Using the records below, filter out every line that lacks "agent" and copy the rest.

#### Provided data

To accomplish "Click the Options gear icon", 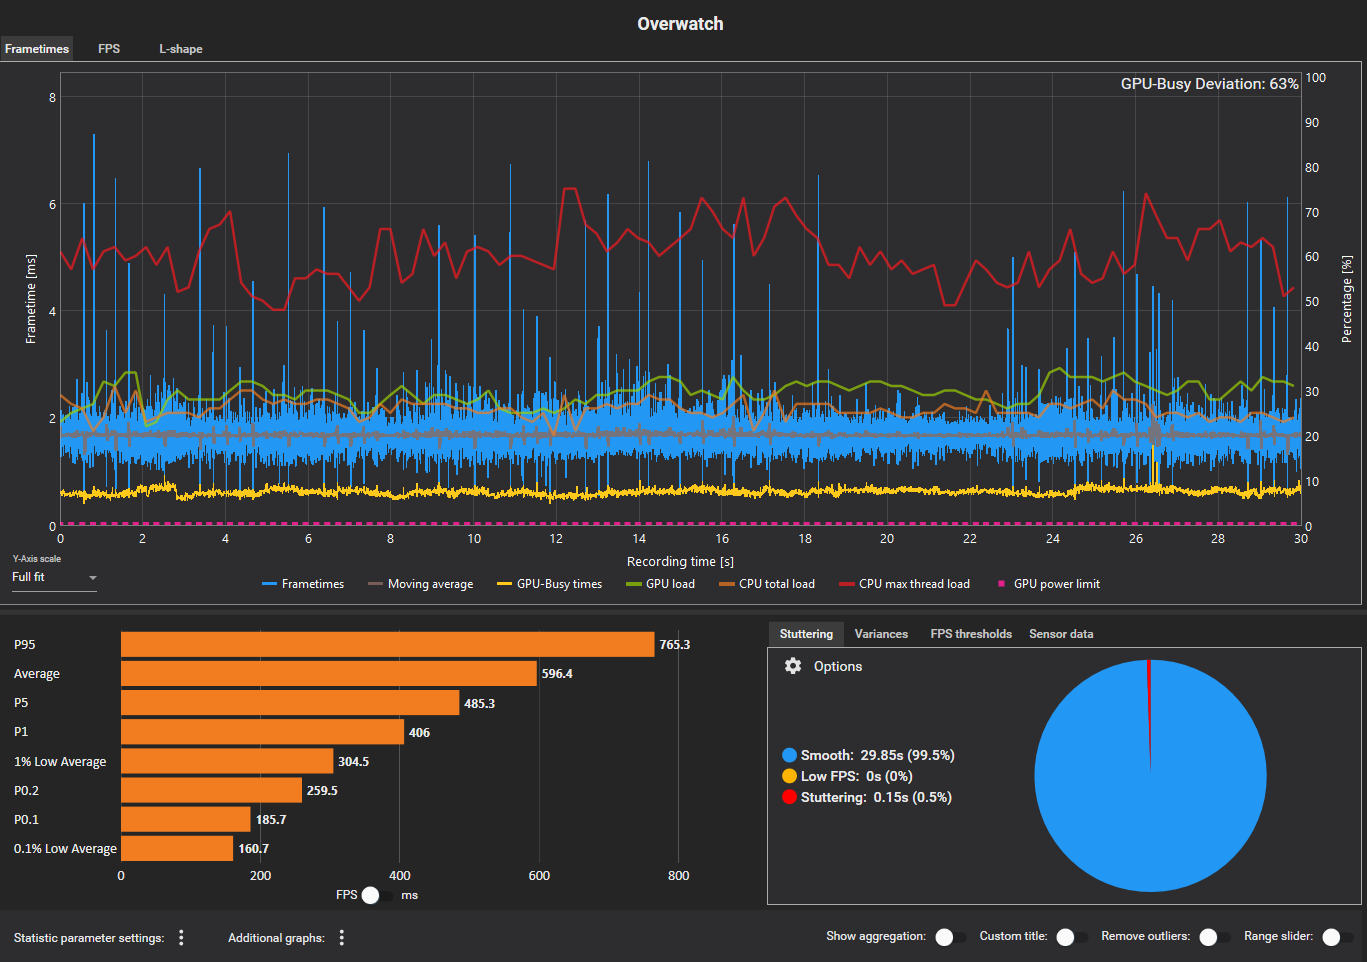I will (793, 666).
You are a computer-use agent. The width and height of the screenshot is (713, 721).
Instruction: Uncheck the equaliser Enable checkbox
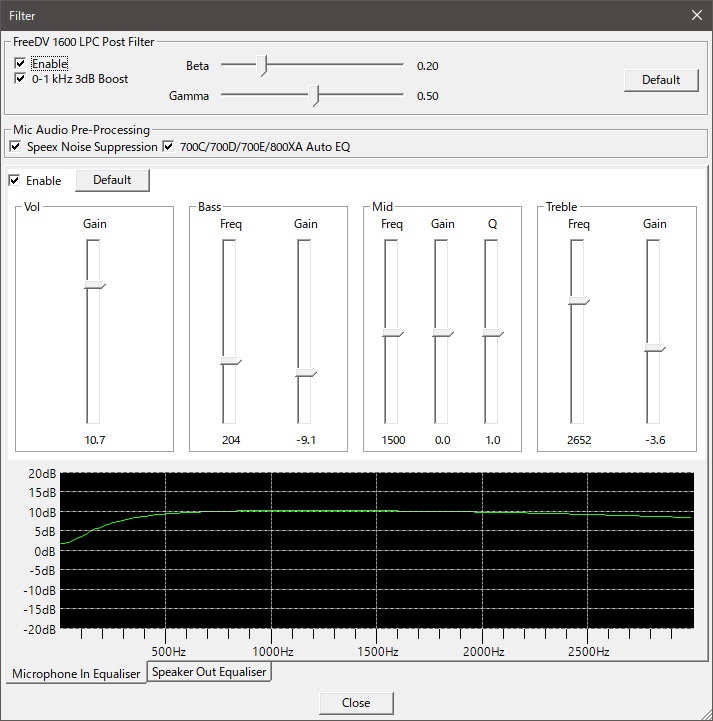tap(15, 181)
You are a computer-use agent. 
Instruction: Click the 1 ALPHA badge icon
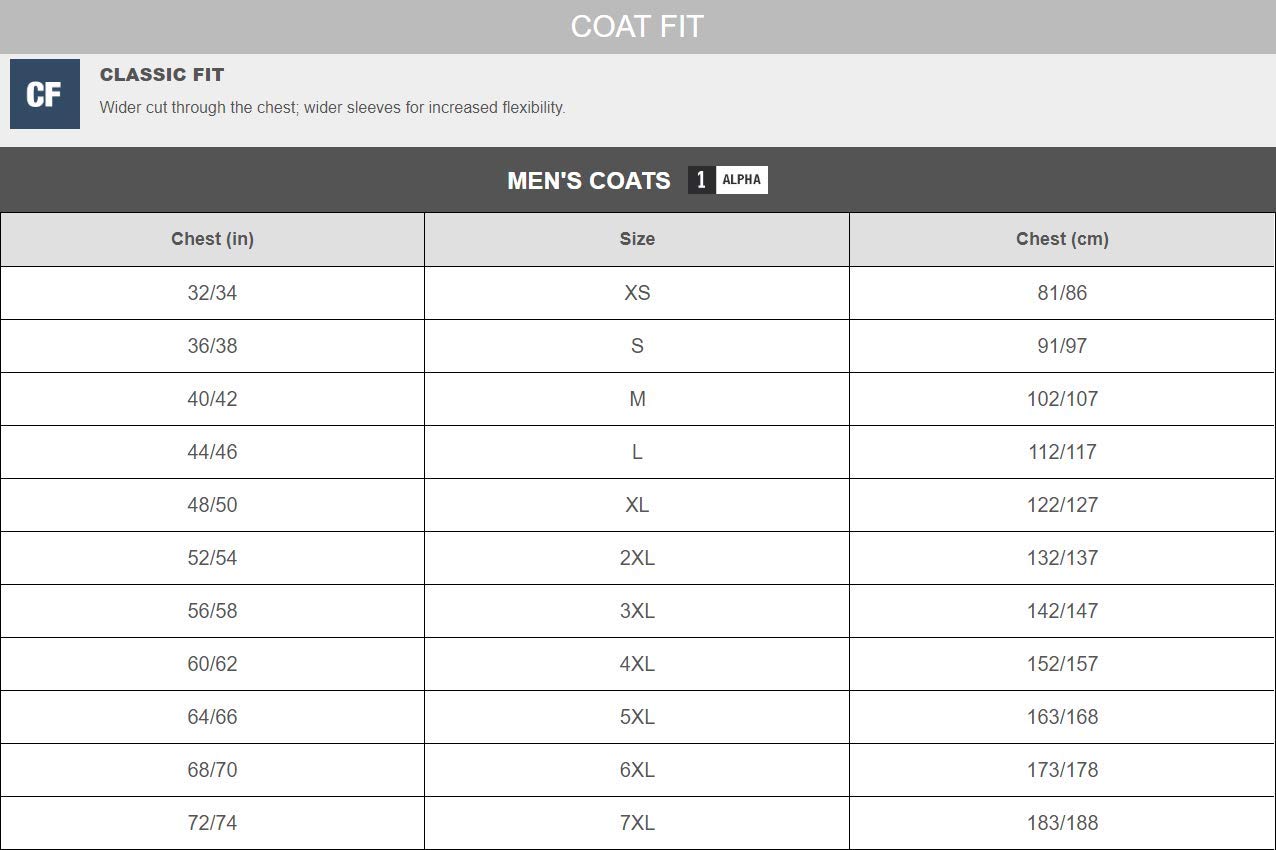tap(727, 180)
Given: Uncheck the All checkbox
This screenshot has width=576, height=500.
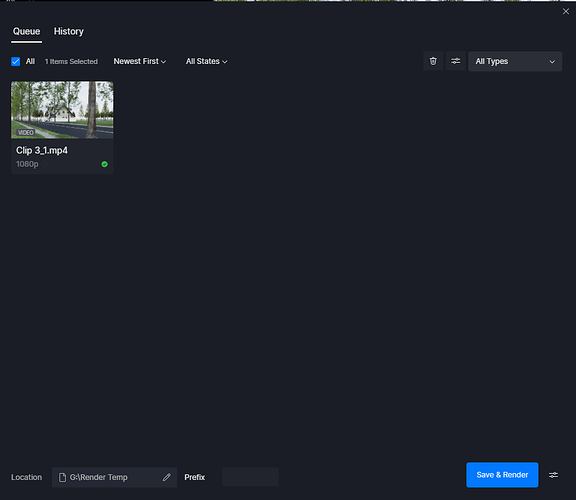Looking at the screenshot, I should pos(15,61).
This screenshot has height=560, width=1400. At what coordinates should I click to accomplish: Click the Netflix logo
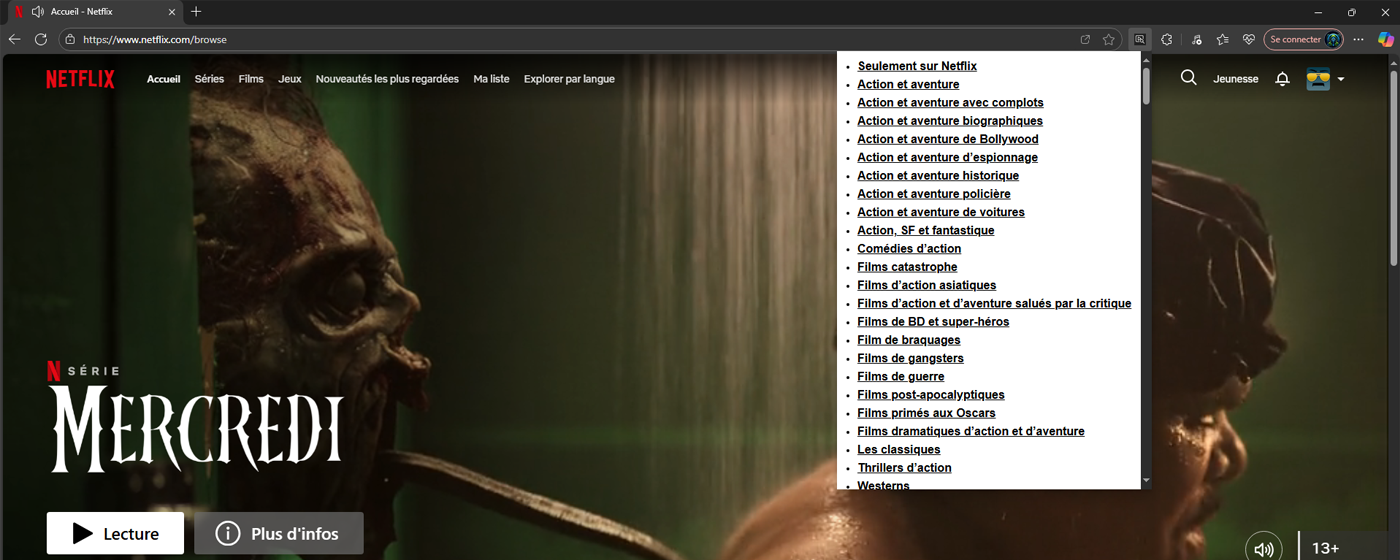click(x=80, y=79)
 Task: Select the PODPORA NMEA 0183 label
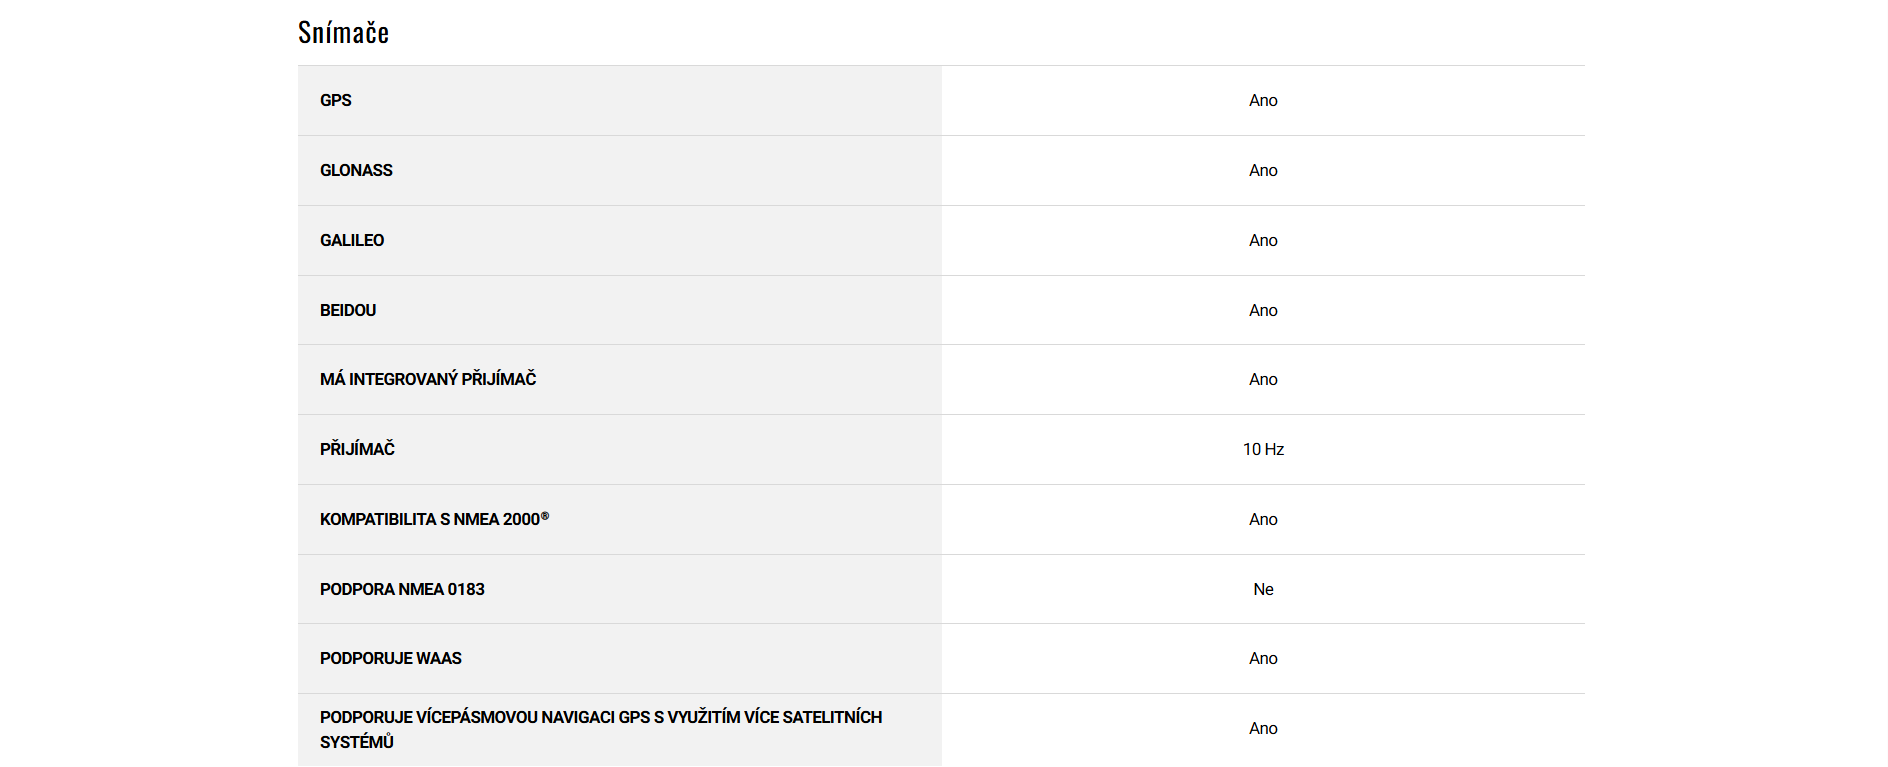click(x=402, y=589)
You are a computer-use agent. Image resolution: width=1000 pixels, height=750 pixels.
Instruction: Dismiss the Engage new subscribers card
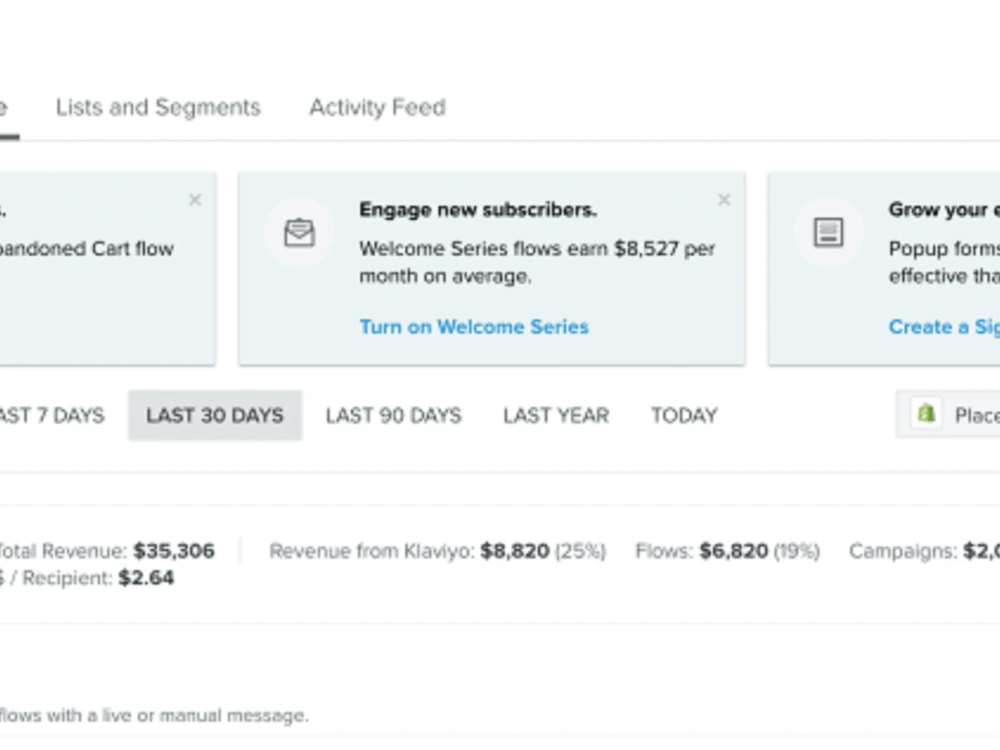point(724,200)
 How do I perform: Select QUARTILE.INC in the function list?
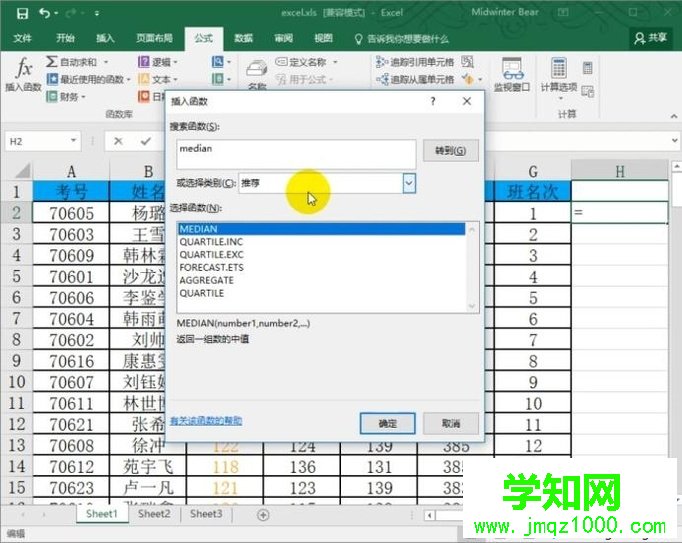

########

* [Written answer]
You are a computer-use agent. The width and height of the screenshot is (713, 721).
You are a computer-use agent. 
You are a computer-use agent. Image resolution: width=1000 pixels, height=750 pixels.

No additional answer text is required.